- Two Chicago aldermen are pushing for regulations on app-based ride-share businesses similar those passed in New York City last week, as first reported by the Chicago Sun Times.
- Aldermen Anthony Beale and Edward Burke plan to propose a minimum wage for ride-share drivers. The pay rate would be equal to or a bit higher than the city's minimum wage — $12 an hour — after taking into account job-caused driver expenses like insurance and gas.
- The aldermen also are pursuing a driver license cap to cut down on traffic congestion which they say has been made worse by an influx of ride-share drivers.
The proposal is only a few days old, but thus far Mayor Rahm Emanuel does not appear to support an industry cap, Crain's Chicago Business reports. Emanuel offered the press a short response that noted the benefits that ride-sharing has offered Chicago residents. His press secretary pointed out that the city's ride-share taxes directly fund improvements to public transportation, including $33 million in safety improvements fully funded by a new 15-cent per ride fee. The press secretary also said that the taxi industry had a monopoly for decades and cab drivers frequently chose not to do drop-offs and pick-ups on the city's South and West Sides, areas that fight negative reputations.
Interestingly, the aldermen proposing the regulations represent portions of Chicago's South Side. That area is not as congested as the downtown areas that likely would be the most affected by legislation to cap ride-share licenses, considering that ride-share trips most often originate or terminate in dense urban areas. However, it's not surprising that these aldermen would propose the measure because it's primarily being touted as a wage increase and plenty of ride-share drivers live in the aldermen's districts. In the past, both aldermen have been critical of ride-sharing's effects on taxi businesses.
If Chicago does move forward with the proposed changes, it would be the first to ride what could be a wave of similar actions following New York's plunge into ride-share regulation. Even if they don't impose exactly the same ordinances, numerous cities are attempting to regulate ride-share businesses including by demanding trip data and imposing per-ride taxes.
Municipal leaders increasingly are finding ways to make tech disruptors less disruptive by regulating the sharing economy. New York, Boston and New Orleans are among the cities that have cracked down on short-term rental businesses like Airbnb while dozens quickly jumped to action to regulate dockless bike- and scooter-share businesses.
Industry regulation is nothing new but right now the ordinances seem to be coming in a fast and furious manner. Cities are attempting to reign in the tech industry after fielding mounting criticism for allowing digital innovators to have too much marketplace free reign, sometimes to the detriment of citizens. Uber's deadly autonomous vehicle (AV) crash in Arizona could be considered one of those examples, as could the tech industry-induced affordable housing crisis gripping the West Coast. Fear over similar incidents is prompting many advocates to pursue AV regulations before the devices gain mainstream use.

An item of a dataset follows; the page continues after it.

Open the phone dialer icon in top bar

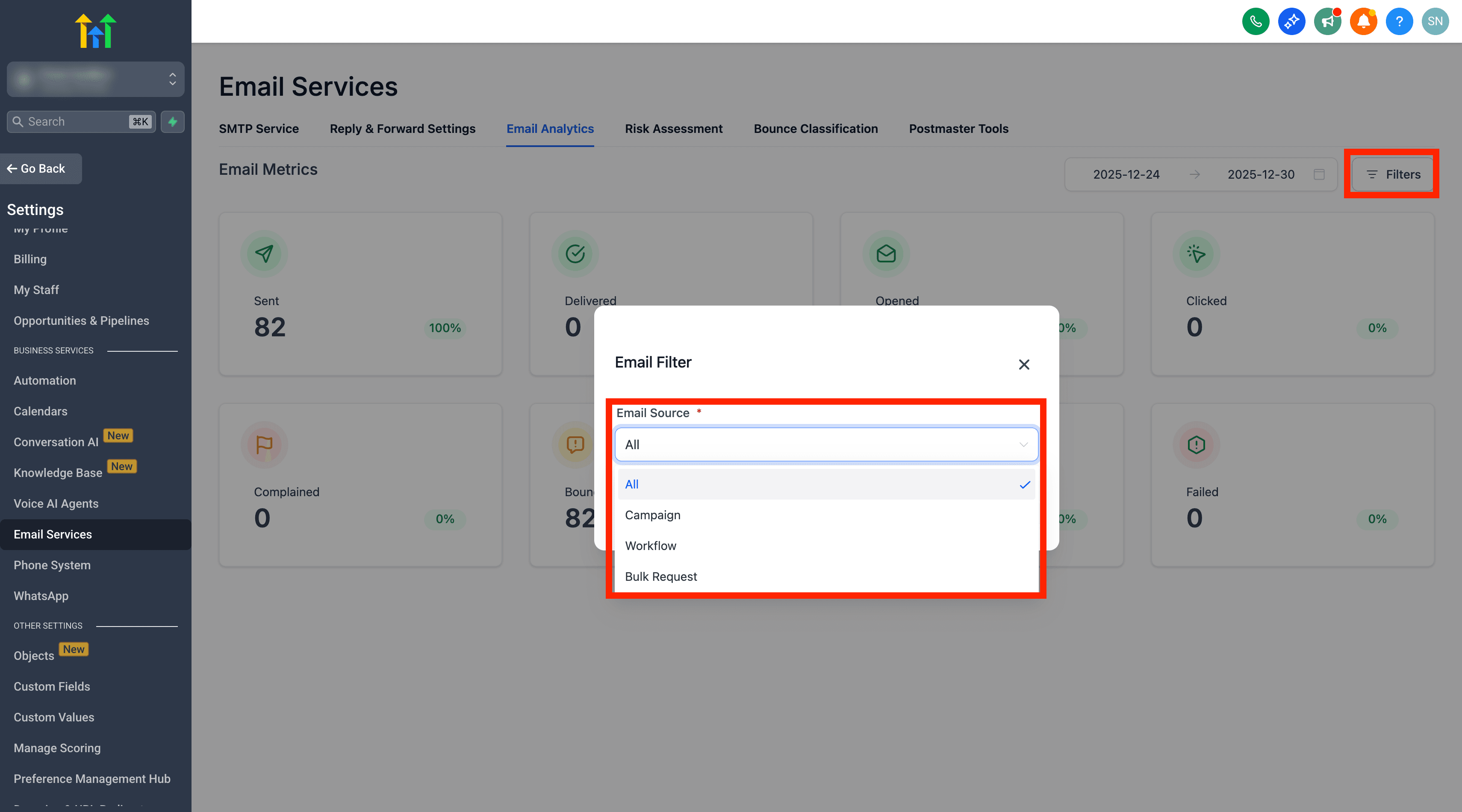coord(1256,21)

Public safety and citizen well-being is a major concern that leads both city leaders and residents to desire greater regulation. A study released last November found that 51% of city residents have mixed feelings about the sharing economy, including ride-sharing and home-sharing. At that time, 78% of cities supported growth in the sharing economy, although only 16% had formed a partnership with one of those companies, and about one-third described their relationships with sharing-economy businesses as poor or very poor. That same study found that 60% of local officials named safety as a top concern related to ride-sharing and 57% felt the same about home-sharing.

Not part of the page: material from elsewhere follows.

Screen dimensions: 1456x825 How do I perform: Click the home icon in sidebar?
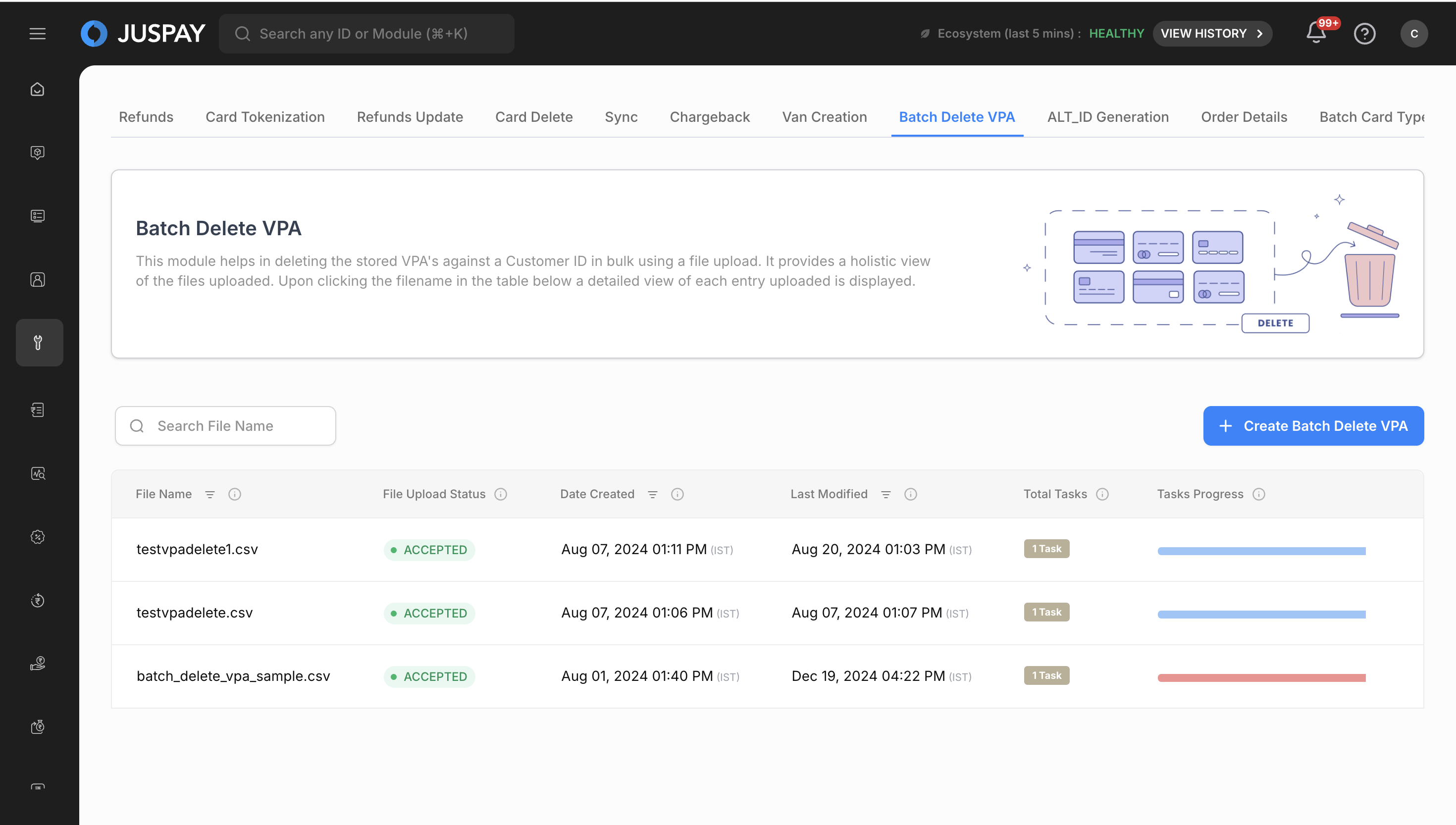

In several years, sharing economy and tech industry regulations might be so common they're not given a second thought. But for now, tech businesses and cities are battling it out quite publicly. Some have found amenable solutions and even have formed partnerships, but there's a way to go before municipalities and the tech industry find balance and reach a widespread peace. It's not surprising that progress has been relatively slow considering lawmakers can only regulate things they know and fully understand, and it takes a while for them to get up to speed on new industries enough to draft legislation. Plus, it makes sense to wait out some emerging industries that quickly die out as a fad and only pass laws to govern those that prove to have staying power.